_練習題目:_
將選文中「去年的這個時候,母親有父親陪同摘豆扭萁,今年卻只剩母親一個人在忙活。」一句譯成英文。

_選文:_
前天問過娘,娘體諒我們做兒子的,在縣城做工的難處,讓我今天回鄉下,去父親墳前燒紙。上午早早地到了鄉下,母親正在院裏,摘豌豆,並將豆萁扭成團,攤在門口水泥地上晾曬。幹了好放在柴火爐中,焚燒煮茶燜飯。

去年的這個時候,母親有父親陪同摘豆扭萁,今年卻只剩母親一個人在忙活。母親見我進院門,問我吃早飯沒有,說竈臺有一碗粥,剛起鍋,溫熱着還可以吃。在娘面前,不用客氣做作。我徑直走進廚房門,端起粥碗就喝,娘佝僂着腰身跟進廚房,摸出菜碗時,我朝她亮着碗底說,娘,不用拿菜,粥已經進肚了。娘嘴裏只好說,孬崽俚,喝的那麼快做麼得,米粒進了氣管嗆着多難受。

_提供資料:_
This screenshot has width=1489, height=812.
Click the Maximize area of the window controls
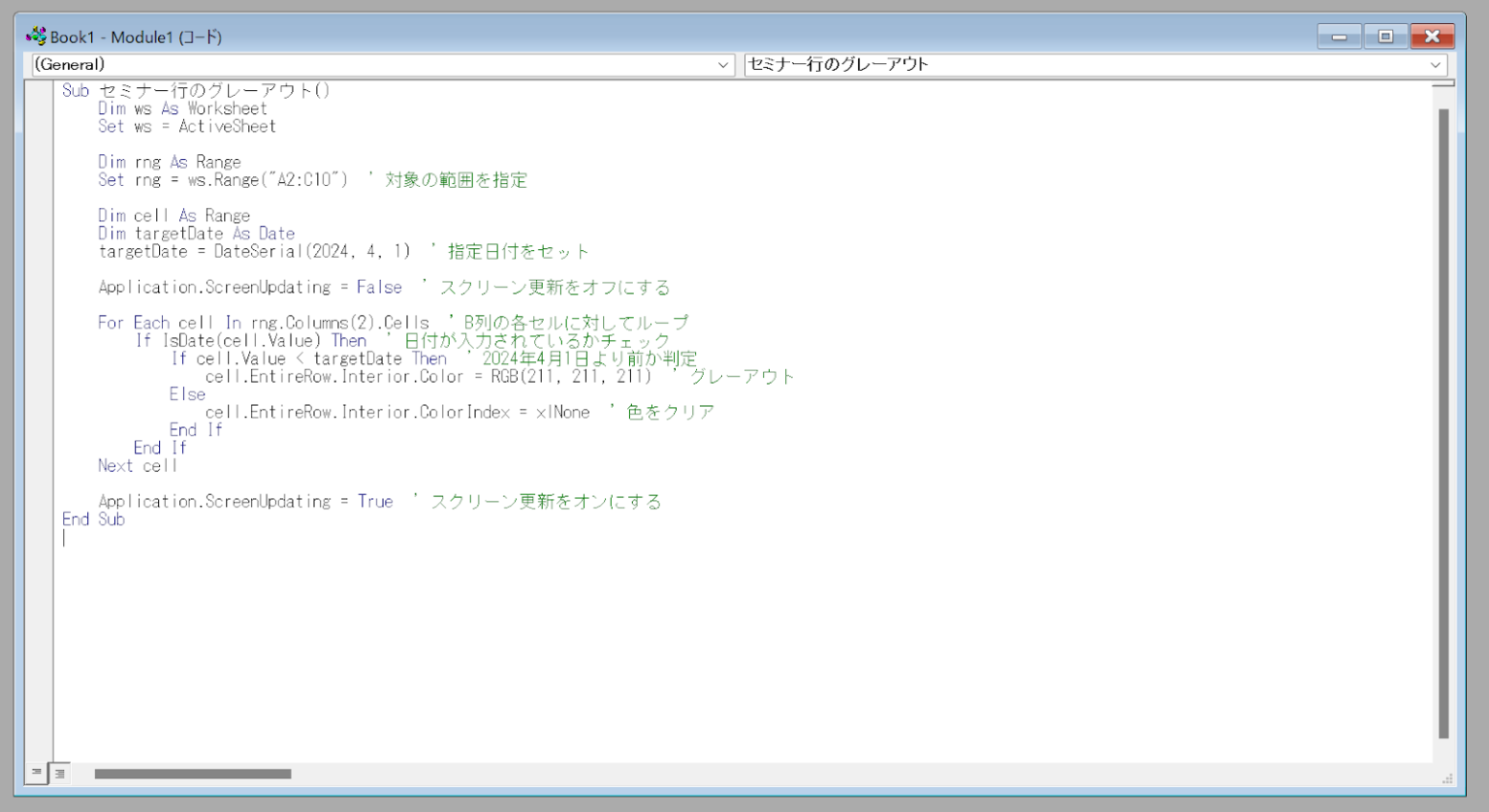point(1384,36)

_書面解答:_
At this time last year, Mother had Father with her as she picked peas and twisted the stalks, but this year only Mother is left, busy at it on her own.